[[ Exercise data open ]]

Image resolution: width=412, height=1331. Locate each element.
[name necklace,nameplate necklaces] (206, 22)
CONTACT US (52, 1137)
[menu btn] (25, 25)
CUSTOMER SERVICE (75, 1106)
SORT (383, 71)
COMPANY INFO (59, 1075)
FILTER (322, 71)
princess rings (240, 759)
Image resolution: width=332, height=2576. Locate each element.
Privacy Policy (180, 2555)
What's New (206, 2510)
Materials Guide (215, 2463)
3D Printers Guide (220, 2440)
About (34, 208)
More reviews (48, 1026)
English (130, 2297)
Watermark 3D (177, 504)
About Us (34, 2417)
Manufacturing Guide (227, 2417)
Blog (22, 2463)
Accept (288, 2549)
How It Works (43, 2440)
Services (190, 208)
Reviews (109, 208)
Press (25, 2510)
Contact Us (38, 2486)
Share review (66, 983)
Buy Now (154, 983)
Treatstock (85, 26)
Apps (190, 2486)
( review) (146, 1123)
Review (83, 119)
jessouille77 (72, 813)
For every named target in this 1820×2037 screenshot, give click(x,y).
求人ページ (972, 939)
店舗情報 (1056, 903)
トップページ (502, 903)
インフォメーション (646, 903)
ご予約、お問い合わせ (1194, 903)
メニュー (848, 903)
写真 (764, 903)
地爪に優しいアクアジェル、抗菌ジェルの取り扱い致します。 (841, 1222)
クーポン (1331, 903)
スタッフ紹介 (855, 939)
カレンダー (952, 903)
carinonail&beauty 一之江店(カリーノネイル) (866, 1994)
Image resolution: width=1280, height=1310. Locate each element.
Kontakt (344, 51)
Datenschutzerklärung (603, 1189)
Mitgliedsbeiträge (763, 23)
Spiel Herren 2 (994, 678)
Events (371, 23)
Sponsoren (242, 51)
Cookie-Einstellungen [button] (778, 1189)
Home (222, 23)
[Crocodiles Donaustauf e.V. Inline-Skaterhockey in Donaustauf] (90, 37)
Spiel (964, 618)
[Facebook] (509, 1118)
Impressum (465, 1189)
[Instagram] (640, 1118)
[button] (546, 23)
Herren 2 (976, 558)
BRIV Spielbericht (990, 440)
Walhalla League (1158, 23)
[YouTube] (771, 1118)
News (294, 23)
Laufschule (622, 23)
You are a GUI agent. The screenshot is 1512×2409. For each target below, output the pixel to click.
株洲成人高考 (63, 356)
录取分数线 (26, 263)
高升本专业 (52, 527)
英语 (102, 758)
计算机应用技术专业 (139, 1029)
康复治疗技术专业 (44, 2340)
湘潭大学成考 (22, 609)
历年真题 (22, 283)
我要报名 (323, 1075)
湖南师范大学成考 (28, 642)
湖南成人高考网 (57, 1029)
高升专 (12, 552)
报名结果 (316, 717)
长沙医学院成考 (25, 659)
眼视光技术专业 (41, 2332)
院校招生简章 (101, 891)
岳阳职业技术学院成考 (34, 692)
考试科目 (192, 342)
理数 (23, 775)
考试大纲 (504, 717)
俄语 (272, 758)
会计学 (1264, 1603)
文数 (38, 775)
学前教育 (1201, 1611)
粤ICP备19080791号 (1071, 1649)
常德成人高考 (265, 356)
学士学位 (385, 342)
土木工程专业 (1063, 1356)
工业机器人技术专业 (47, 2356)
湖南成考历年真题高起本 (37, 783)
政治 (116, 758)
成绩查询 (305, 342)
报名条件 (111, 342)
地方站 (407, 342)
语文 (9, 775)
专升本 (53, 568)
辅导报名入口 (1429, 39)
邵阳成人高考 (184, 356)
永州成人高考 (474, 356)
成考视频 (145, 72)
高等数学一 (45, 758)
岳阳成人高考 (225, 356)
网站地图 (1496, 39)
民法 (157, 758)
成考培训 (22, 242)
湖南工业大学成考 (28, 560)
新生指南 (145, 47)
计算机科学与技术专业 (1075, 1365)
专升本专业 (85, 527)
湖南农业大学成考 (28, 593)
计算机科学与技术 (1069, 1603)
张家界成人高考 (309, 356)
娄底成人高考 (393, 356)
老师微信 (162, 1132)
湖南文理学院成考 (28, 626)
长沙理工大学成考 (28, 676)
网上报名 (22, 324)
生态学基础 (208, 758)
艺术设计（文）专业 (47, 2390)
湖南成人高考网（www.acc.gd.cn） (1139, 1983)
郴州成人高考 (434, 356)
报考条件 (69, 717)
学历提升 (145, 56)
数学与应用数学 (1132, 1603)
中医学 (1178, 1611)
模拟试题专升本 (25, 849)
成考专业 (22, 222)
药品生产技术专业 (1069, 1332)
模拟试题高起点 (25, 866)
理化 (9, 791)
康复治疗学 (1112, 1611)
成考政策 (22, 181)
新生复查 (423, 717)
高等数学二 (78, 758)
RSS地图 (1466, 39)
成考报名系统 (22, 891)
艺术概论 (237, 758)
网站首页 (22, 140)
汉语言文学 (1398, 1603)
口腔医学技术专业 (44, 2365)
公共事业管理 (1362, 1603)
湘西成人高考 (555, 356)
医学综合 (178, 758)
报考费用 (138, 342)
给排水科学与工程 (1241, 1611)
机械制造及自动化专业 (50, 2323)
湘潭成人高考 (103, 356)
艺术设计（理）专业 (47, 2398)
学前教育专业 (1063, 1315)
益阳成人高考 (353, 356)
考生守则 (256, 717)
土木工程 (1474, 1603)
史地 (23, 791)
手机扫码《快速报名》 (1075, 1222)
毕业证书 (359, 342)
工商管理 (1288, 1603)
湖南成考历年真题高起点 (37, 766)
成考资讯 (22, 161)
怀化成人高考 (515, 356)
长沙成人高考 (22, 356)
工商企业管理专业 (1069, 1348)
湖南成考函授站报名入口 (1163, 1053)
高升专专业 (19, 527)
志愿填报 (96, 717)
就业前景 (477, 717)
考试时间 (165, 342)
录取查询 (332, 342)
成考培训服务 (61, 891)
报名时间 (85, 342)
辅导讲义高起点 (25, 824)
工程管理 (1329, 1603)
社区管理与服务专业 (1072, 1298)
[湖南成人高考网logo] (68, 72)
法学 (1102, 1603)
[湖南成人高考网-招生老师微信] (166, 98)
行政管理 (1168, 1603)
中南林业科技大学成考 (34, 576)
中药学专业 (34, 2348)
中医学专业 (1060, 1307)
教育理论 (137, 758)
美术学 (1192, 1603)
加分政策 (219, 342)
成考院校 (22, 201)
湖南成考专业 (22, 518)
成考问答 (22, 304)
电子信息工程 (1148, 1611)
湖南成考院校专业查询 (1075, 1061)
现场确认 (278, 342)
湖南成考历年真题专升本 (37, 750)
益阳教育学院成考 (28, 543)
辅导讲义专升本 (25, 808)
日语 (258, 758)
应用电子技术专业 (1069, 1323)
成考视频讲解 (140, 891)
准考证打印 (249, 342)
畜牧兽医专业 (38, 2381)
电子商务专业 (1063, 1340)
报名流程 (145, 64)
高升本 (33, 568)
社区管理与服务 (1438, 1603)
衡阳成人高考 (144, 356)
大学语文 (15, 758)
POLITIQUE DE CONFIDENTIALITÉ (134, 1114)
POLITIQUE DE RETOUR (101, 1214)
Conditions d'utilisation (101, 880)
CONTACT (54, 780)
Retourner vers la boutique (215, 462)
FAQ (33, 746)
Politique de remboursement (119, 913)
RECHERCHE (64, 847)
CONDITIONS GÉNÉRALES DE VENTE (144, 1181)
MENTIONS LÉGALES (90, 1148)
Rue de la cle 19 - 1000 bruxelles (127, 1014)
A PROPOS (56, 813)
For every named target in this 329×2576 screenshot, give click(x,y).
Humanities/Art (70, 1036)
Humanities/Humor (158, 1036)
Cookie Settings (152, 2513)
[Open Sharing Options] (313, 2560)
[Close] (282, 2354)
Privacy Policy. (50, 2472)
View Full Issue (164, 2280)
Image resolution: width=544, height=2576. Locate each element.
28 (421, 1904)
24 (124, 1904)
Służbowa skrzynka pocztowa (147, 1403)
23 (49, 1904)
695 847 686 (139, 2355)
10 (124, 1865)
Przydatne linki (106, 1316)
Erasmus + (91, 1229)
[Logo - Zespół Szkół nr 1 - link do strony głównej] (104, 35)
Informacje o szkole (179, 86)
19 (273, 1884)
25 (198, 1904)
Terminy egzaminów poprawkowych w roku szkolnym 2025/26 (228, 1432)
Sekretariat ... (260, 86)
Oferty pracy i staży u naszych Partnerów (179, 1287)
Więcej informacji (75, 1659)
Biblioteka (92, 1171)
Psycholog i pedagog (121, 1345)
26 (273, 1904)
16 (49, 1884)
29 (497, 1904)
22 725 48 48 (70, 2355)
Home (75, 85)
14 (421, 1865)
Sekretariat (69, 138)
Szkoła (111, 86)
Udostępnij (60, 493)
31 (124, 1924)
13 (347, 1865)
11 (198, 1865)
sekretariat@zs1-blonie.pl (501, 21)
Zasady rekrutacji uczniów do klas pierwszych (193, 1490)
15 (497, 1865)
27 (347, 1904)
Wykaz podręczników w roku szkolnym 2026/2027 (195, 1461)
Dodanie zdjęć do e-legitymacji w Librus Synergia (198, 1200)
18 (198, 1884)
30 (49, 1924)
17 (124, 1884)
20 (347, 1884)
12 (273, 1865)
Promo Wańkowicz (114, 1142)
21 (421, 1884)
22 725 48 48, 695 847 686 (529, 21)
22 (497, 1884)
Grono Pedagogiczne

[[ Exercise data closed ]]

What is expected: Could you write out, exactly as they stand, only the lines above that begin at the line with "FILTER (322, 71)" and stop after the line with "クーポン (1331, 903)"?

Written answer:
FILTER (322, 71)
princess rings (240, 759)
Image resolution: width=332, height=2576. Locate each element.
Privacy Policy (180, 2555)
What's New (206, 2510)
Materials Guide (215, 2463)
3D Printers Guide (220, 2440)
About (34, 208)
More reviews (48, 1026)
English (130, 2297)
Watermark 3D (177, 504)
About Us (34, 2417)
Manufacturing Guide (227, 2417)
Blog (22, 2463)
Accept (288, 2549)
How It Works (43, 2440)
Services (190, 208)
Reviews (109, 208)
Press (25, 2510)
Contact Us (38, 2486)
Share review (66, 983)
Buy Now (154, 983)
Treatstock (85, 26)
Apps (190, 2486)
( review) (146, 1123)
Review (83, 119)
jessouille77 (72, 813)
For every named target in this 1820×2037 screenshot, give click(x,y).
求人ページ (972, 939)
店舗情報 (1056, 903)
トップページ (502, 903)
インフォメーション (646, 903)
ご予約、お問い合わせ (1194, 903)
メニュー (848, 903)
写真 (764, 903)
地爪に優しいアクアジェル、抗菌ジェルの取り扱い致します。 (841, 1222)
クーポン (1331, 903)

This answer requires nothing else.